Short task
Render the lines of these entries as a JSON list of strings, with one string per line and blank lines omitted.

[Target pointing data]
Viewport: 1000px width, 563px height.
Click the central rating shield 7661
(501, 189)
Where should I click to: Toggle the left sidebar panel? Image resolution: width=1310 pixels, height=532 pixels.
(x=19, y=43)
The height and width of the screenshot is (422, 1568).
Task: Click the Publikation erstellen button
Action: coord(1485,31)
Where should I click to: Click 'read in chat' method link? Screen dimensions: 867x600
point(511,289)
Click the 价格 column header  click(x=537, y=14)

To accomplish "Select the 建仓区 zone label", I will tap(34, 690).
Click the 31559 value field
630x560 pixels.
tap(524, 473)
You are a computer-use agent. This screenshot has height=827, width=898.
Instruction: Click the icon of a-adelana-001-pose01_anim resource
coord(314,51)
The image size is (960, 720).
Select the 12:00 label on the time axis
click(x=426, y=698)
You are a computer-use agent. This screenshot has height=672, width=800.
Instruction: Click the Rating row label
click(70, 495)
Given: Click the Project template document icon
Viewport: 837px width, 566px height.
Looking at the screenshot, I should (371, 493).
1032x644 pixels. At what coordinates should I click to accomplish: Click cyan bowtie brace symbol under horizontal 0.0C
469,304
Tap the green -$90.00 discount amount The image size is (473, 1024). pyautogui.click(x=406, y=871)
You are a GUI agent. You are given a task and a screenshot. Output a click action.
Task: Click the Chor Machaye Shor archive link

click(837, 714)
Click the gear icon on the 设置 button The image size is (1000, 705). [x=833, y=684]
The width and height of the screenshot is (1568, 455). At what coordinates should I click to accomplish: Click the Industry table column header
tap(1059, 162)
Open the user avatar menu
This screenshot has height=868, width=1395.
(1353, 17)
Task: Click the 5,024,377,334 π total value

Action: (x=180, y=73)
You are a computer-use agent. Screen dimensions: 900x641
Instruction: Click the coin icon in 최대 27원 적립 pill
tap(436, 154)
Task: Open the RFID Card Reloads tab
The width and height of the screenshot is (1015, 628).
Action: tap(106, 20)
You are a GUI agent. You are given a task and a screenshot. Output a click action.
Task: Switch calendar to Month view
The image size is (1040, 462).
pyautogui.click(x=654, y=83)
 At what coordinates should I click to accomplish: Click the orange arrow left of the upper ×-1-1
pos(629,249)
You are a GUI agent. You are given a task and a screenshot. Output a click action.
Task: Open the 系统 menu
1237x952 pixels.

Expected answer
[
  "Viewport: 1000px width, 563px height.",
  "Click the central rating shield 7661",
  "(501, 189)",
  "Where should I click to: Toggle the left sidebar panel? Image resolution: width=1310 pixels, height=532 pixels.",
  "(x=19, y=43)",
  "The height and width of the screenshot is (422, 1568).",
  "Task: Click the Publikation erstellen button",
  "Action: coord(1485,31)",
  "Where should I click to: Click 'read in chat' method link? Screen dimensions: 867x600",
  "point(511,289)",
  "Click the 价格 column header  click(x=537, y=14)",
  "To accomplish \"Select the 建仓区 zone label\", I will tap(34, 690).",
  "Click the 31559 value field",
  "630x560 pixels.",
  "tap(524, 473)",
  "You are a computer-use agent. This screenshot has height=827, width=898.",
  "Instruction: Click the icon of a-adelana-001-pose01_anim resource",
  "coord(314,51)",
  "The image size is (960, 720).",
  "Select the 12:00 label on the time axis",
  "click(x=426, y=698)",
  "You are a computer-use agent. This screenshot has height=672, width=800.",
  "Instruction: Click the Rating row label",
  "click(70, 495)",
  "Given: Click the Project template document icon",
  "Viewport: 837px width, 566px height.",
  "Looking at the screenshot, I should (371, 493).",
  "1032x644 pixels. At what coordinates should I click to accomplish: Click cyan bowtie brace symbol under horizontal 0.0C",
  "469,304",
  "Tap the green -$90.00 discount amount The image size is (473, 1024). pyautogui.click(x=406, y=871)",
  "You are a GUI agent. You are given a task and a screenshot. Output a click action.",
  "Task: Click the Chor Machaye Shor archive link",
  "click(837, 714)",
  "Click the gear icon on the 设置 button The image size is (1000, 705). [x=833, y=684]",
  "The width and height of the screenshot is (1568, 455). At what coordinates should I click to accomplish: Click the Industry table column header",
  "tap(1059, 162)",
  "Open the user avatar menu",
  "This screenshot has height=868, width=1395.",
  "(1353, 17)",
  "Task: Click the 5,024,377,334 π total value",
  "Action: (x=180, y=73)",
  "You are a computer-use agent. Screen dimensions: 900x641",
  "Instruction: Click the coin icon in 최대 27원 적립 pill",
  "tap(436, 154)",
  "Task: Open the RFID Card Reloads tab",
  "The width and height of the screenshot is (1015, 628).",
  "Action: tap(106, 20)",
  "You are a GUI agent. You are given a task and a screenshot. Output a click action.",
  "Task: Switch calendar to Month view",
  "The image size is (1040, 462).",
  "pyautogui.click(x=654, y=83)",
  " At what coordinates should I click to accomplish: Click the orange arrow left of the upper ×-1-1",
  "pos(629,249)",
  "You are a GUI agent. You are given a task and a screenshot. Output a click action.",
  "Task: Open the 系统 menu",
  "1237x952 pixels."
]